Citez fidèlement le passage de l'extrait ci-dessous sur l'association Souria Houria, depuis « Enfin, c’est cette » jusqu'à « Rue89, Radio France. » inclus.

▶ EXTRAIT DU TEXTE:
══════
Sentant qu’il me serait difficile de m’exprimer, j’étais sorti,
bruyamment accompagné par une chanson qu’ils s’étaient mis soudain à
entonner en chœur et à pleins poumons.
Les tenanciers de ce pavillon n’étaient autres que les organisateurs
de cette conférence du 29 septembre, qui s’appelait Souria Houria (Syrie
Liberté). Dans la pratique de la censure et le mépris de la liberté
d’expression, nous avions affaire là à une cohérence indéniable. Ces
gens qui critiquaient le régime massacreur, désinformateur, qui
agonisaient le Réseau Voltaire d’injures, d’amalgames et d’accusations
sans fondement, qui appelaient naïvement au devoir d’ingérence
humanitaire, pour parvenir à leurs fins n’hésitaient pas à trier les
questions du public de leurs conférences, et refusaient de débattre avec
des gens ayant un autre point de vue que le leur (tout en laissant
passer des réactions hystériques du genre de celle de la femme que j’ai
rapportée plus haut). Et quand ils se trouvaient dans l’obligation de
répondre, ils se mettaient immédiatement en colère, faisaient des
comparaisons avec le négationnisme, coupaient la parole, ou se mettaient
à entonner des chants en troupeau.
Je me souviens qu’à un moment de la conférence de Paolo dall’Oglio,
ils se sentirent d’entamer la même chanson avec laquelle ils avaient
fêté ma fuite. Cependant ils n’étaient plus entre eux et l’initiative
était déplacée. Peu suivis (et compris) par les 300 assistants, ils se
turent après quelques syllabes.
Il faut s’arrêter un peu sur cette association Souria Houria, qui
soutient aveuglément, avec un argumentaire minimal, et des pratiques
douteuses, la version officielle relayée par les grands médias
commerciaux. Cette association est depuis sa création en mai 2011 de
toutes les actions et manifestations organisées en France appelant à la
chute du régime. Lors d’une journée de soutien place de la Bourse, on
entendit l’un de ses membres à la tribune se vanter qu’à présent ils
brassaient des millions. Elle était au centre du «
Train pour la liberté du peuple syrien »,
le 12 décembre dernier, qui emmenait des citoyens et des parlementaires
français de Paris à la rencontre de parlementaires européens à
Strasbourg. Elle était au cœur du débat truqué organisé à l’Institut du
Monde Arabe (IMA) le 24 février (voir mon article précédent ) dernier au
cours duquel un des membres de Souria Houria siffla violemment une
personne qui prenait la parole pour contester la version officielle.
Enfin, c’est cette association qui est motrice de la «
Vague blanche pour la Syrie » , « manifestation internationale (lancée) le vendredi 15 mars à l’occasion des deux ans de la «
révolution syrienne », que relaieront massivement les organes habituels de la propagande de guerre de l’OTAN :
TV5 monde, Bfmtv, France 24, LCP, en partenariat avec
Le Nouvel Observateur, Libération, Mediapart, Rue89, Radio France.
══════
▶ DONNÉES SOURCES:
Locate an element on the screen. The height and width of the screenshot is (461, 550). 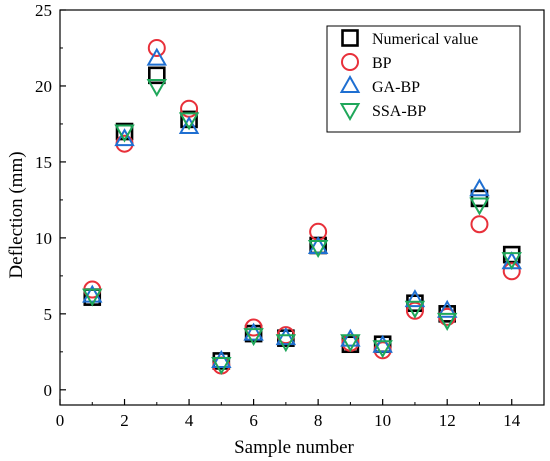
══════
▶ RÉPONSE:
Enfin, c’est cette association qui est motrice de la «
Vague blanche pour la Syrie » , « manifestation internationale (lancée) le vendredi 15 mars à l’occasion des deux ans de la «
révolution syrienne », que relaieront massivement les organes habituels de la propagande de guerre de l’OTAN :
TV5 monde, Bfmtv, France 24, LCP, en partenariat avec
Le Nouvel Observateur, Libération, Mediapart, Rue89, Radio France.